Flagstaff Lake was a smaller natural lake when the Long Falls Dam impounded the Dead River in 1950, enlarging the lake and turning it into a reservoir used for hydropower electricity production by regulating the flow of the Dead River into the Kennebec River. At the time, the river drive was still a primary means of delivering timber to the pulp mills downstream. Improved highways and the trucking industry have replaced the river drive.
Construction was controversial dating back to 1923, pitting the president of Central Maine Power Company, Walter Wyman, against state legislator and future Maine governor Percival Proctor Baxter. Flagstaff Lake occupies parts of the abandoned and now submerged townships of Flagstaff, Bigelow, Dead River and Carrying Place.

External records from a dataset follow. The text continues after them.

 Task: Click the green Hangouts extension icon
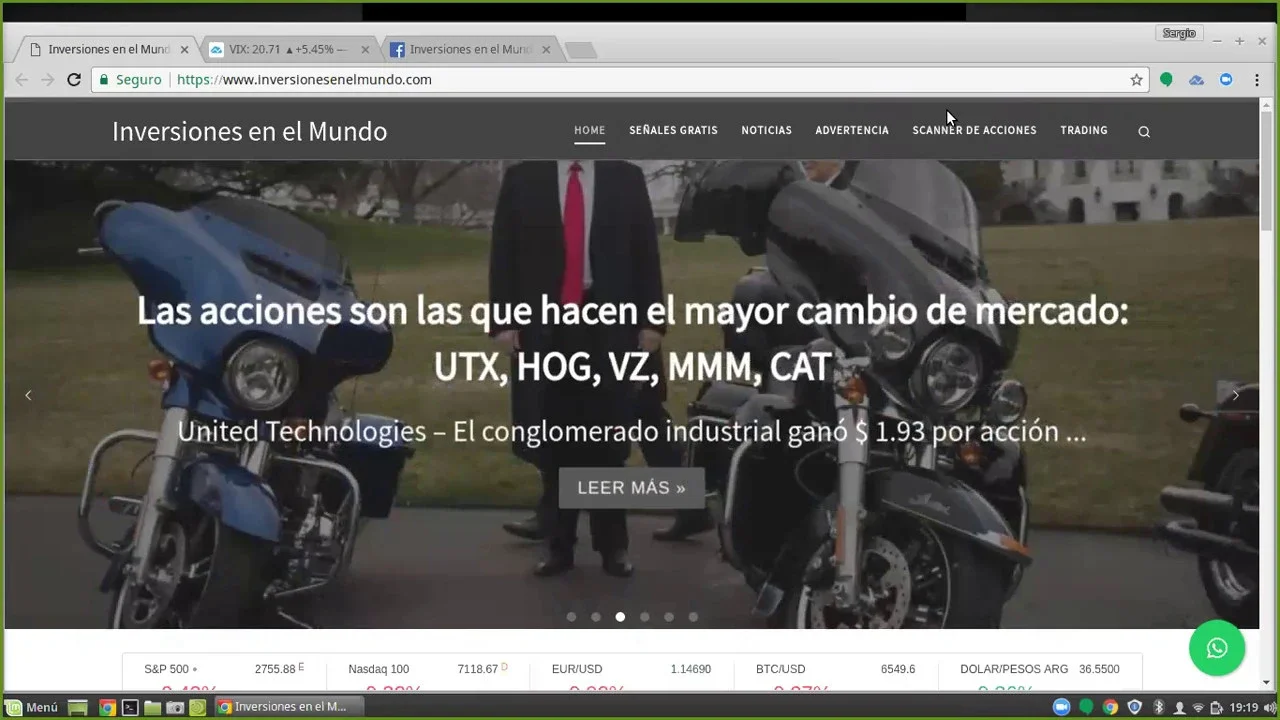click(1166, 80)
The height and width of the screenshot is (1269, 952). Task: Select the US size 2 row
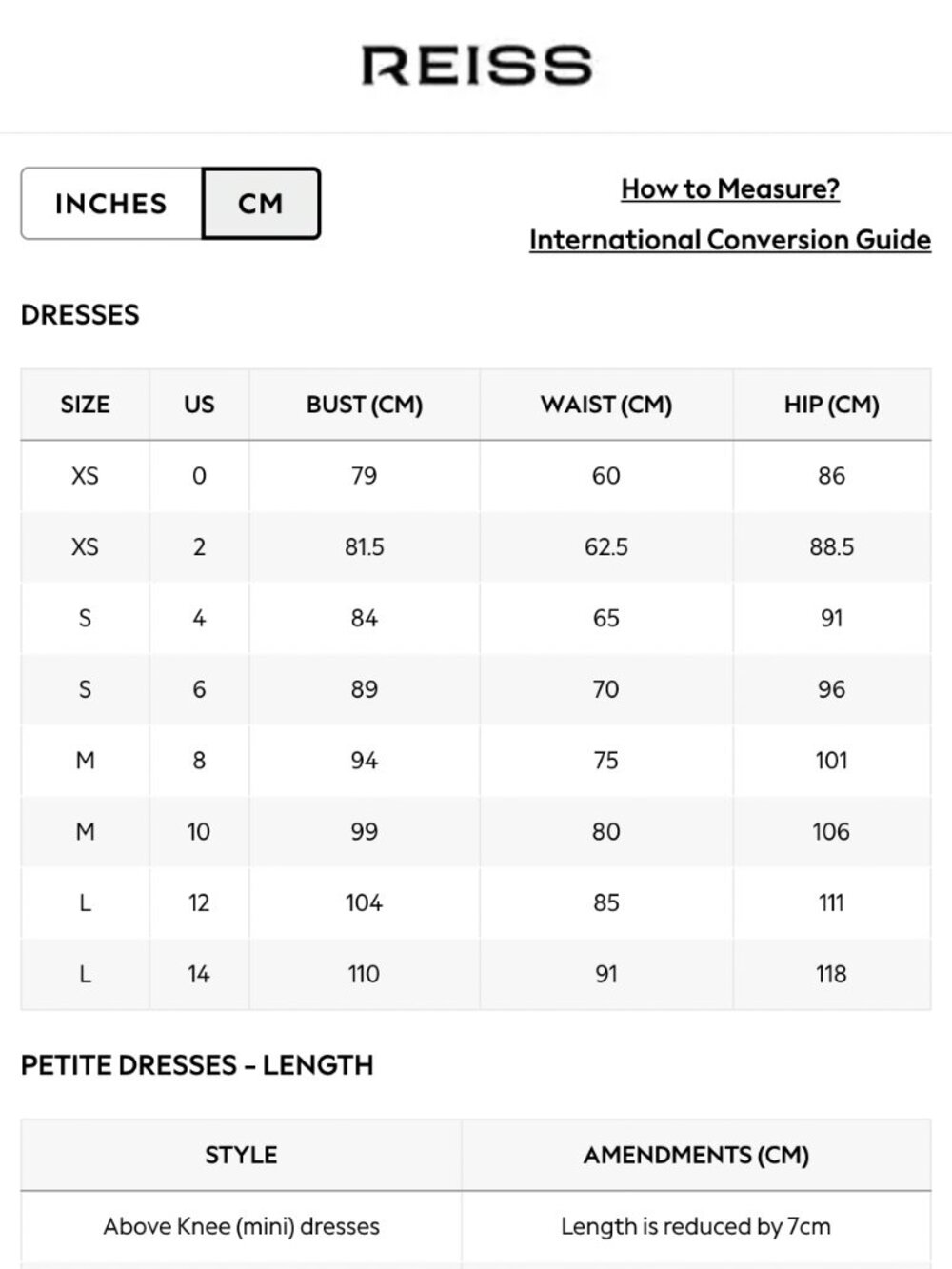pos(476,547)
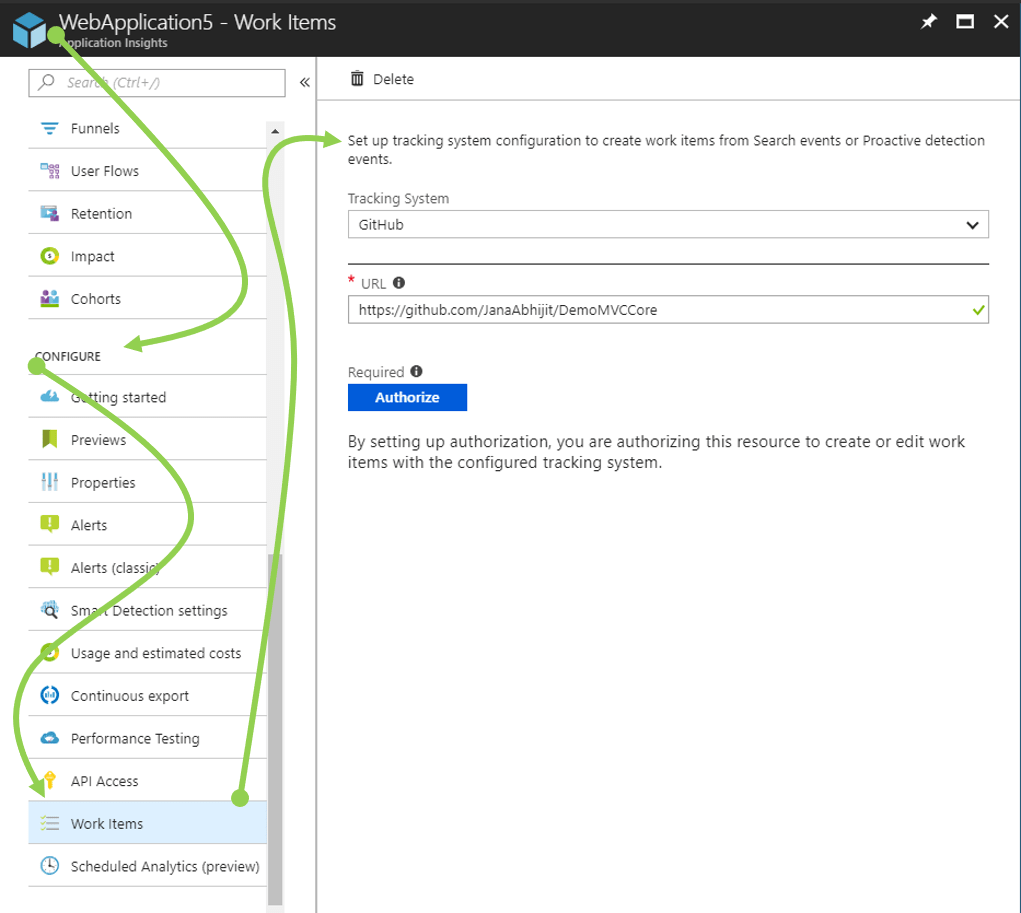This screenshot has width=1021, height=913.
Task: Toggle the pin blade icon
Action: (x=927, y=20)
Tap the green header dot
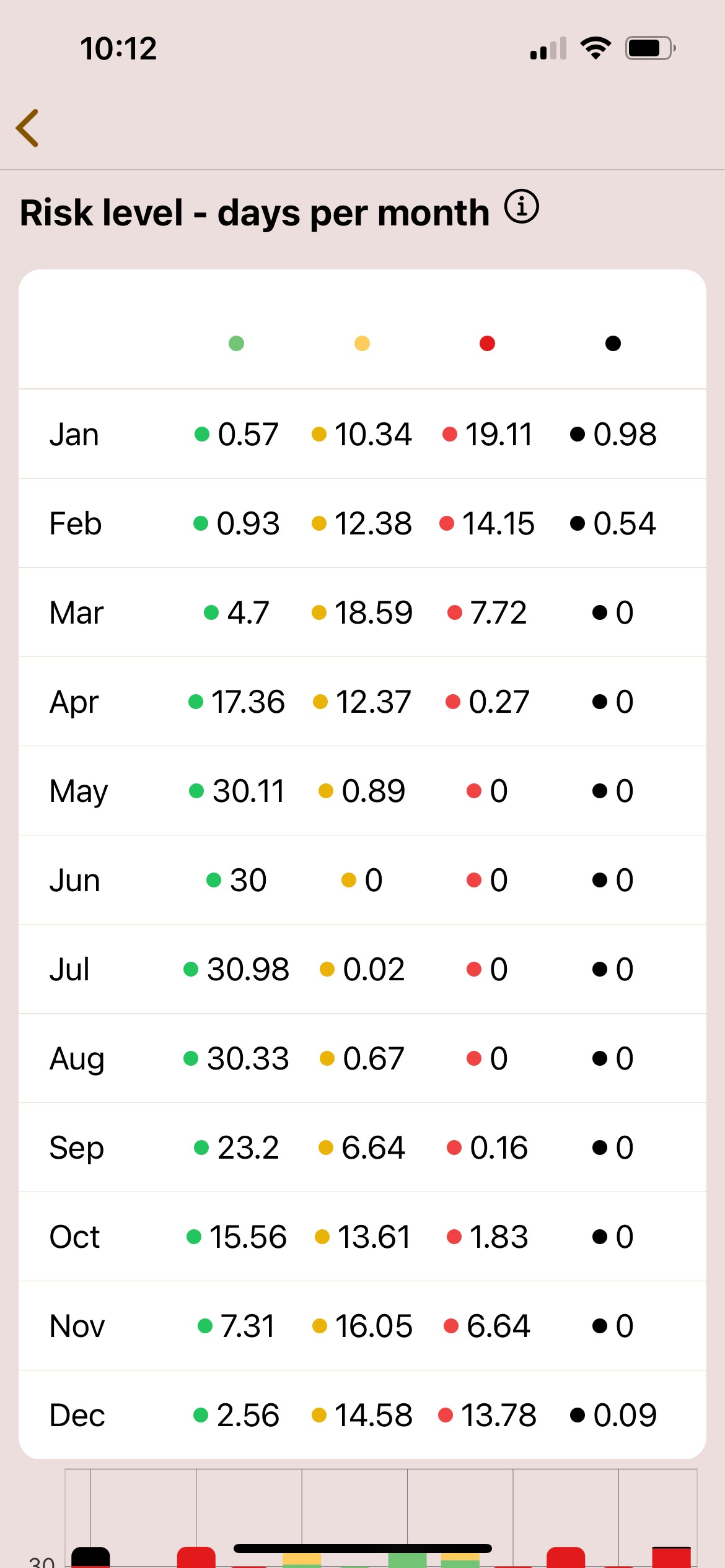Screen dimensions: 725x1568 pos(236,343)
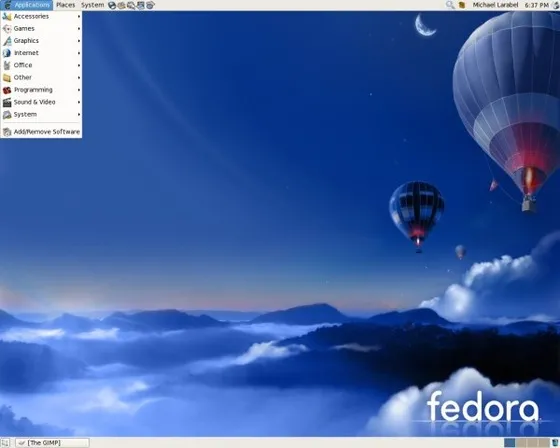The width and height of the screenshot is (560, 448).
Task: Click the Firefox web browser launcher icon
Action: (112, 5)
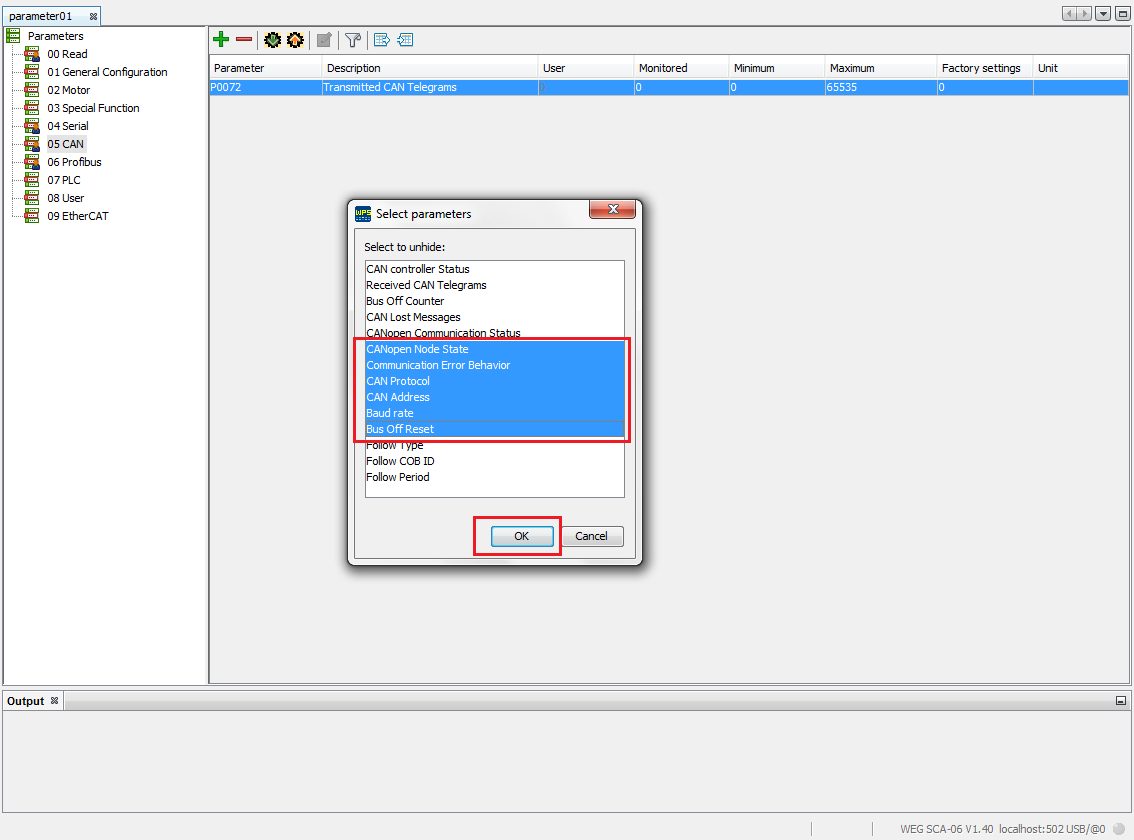Open the filter funnel tool
This screenshot has width=1134, height=840.
pyautogui.click(x=353, y=40)
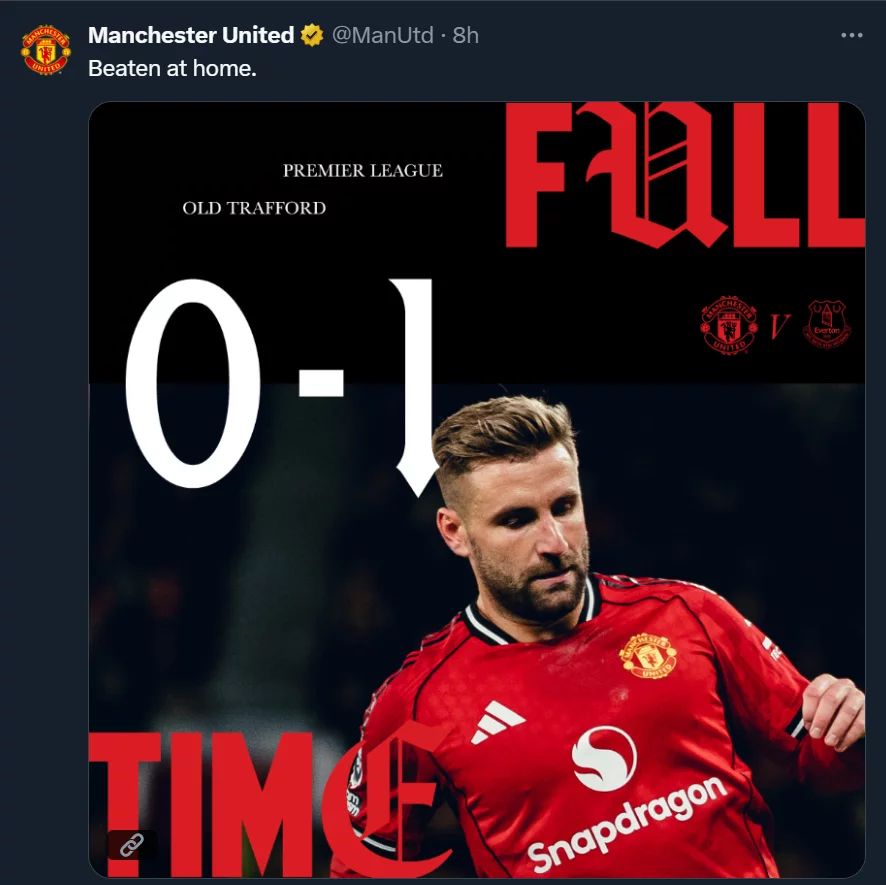Screen dimensions: 886x885
Task: Click the Snapdragon wordmark on the shirt
Action: [x=628, y=823]
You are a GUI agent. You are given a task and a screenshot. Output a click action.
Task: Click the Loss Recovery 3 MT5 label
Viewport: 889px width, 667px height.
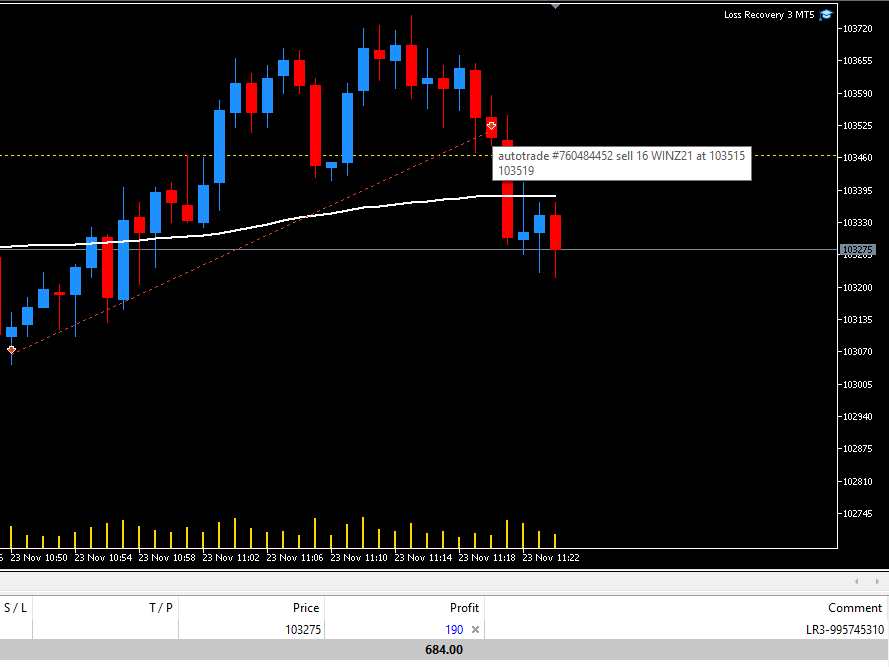pyautogui.click(x=769, y=15)
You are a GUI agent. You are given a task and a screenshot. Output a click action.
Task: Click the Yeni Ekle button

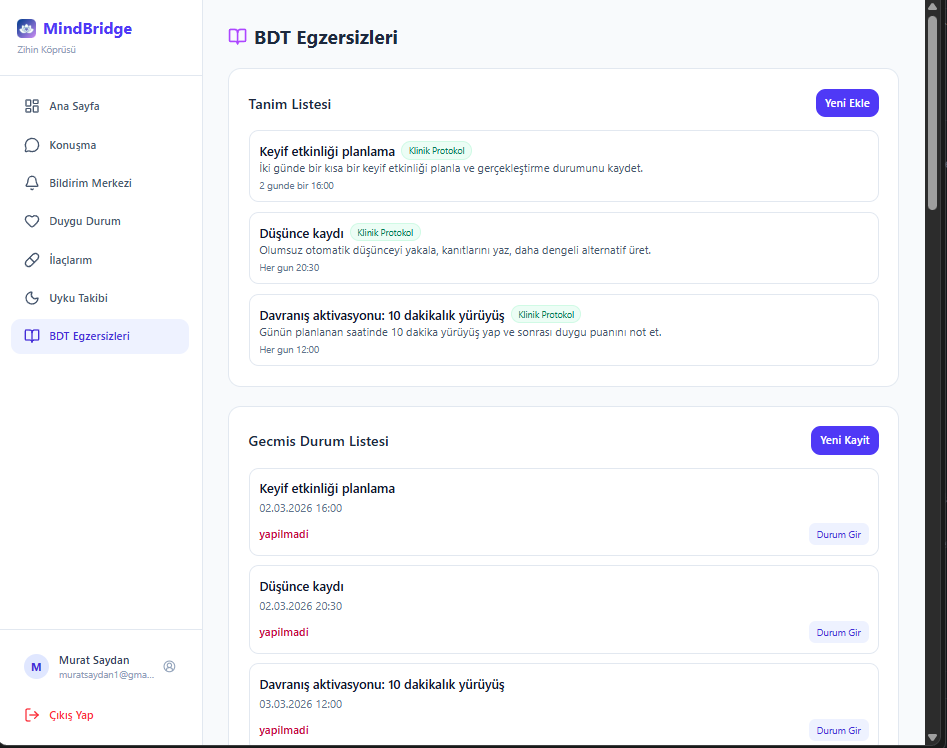(x=847, y=103)
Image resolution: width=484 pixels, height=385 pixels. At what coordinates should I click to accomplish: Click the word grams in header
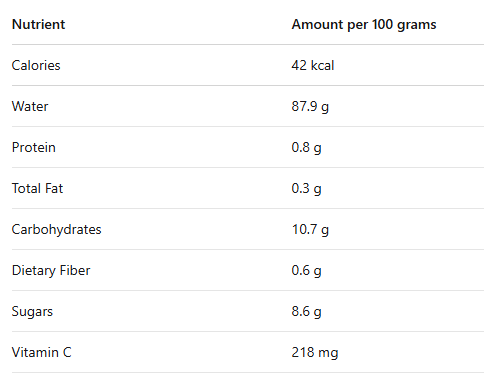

The dam is 45 feet high, 1339 feet long at its crest, and consists of a 450-foot concrete spillway, a 125-foot-long concrete section containing five 20-foot-wide Taintor, a 70-foot-long concrete section containing two Broome gates, a fishway, and a log sluice, and a 694-foot-long earthen dike. The dam is owned and operated by NextEra Energy, but no electricity is generated here. The dam is operated to regulate and augment flows that are used by nine downstream mainstem Kennebec River hydropower projects, and to control flooding.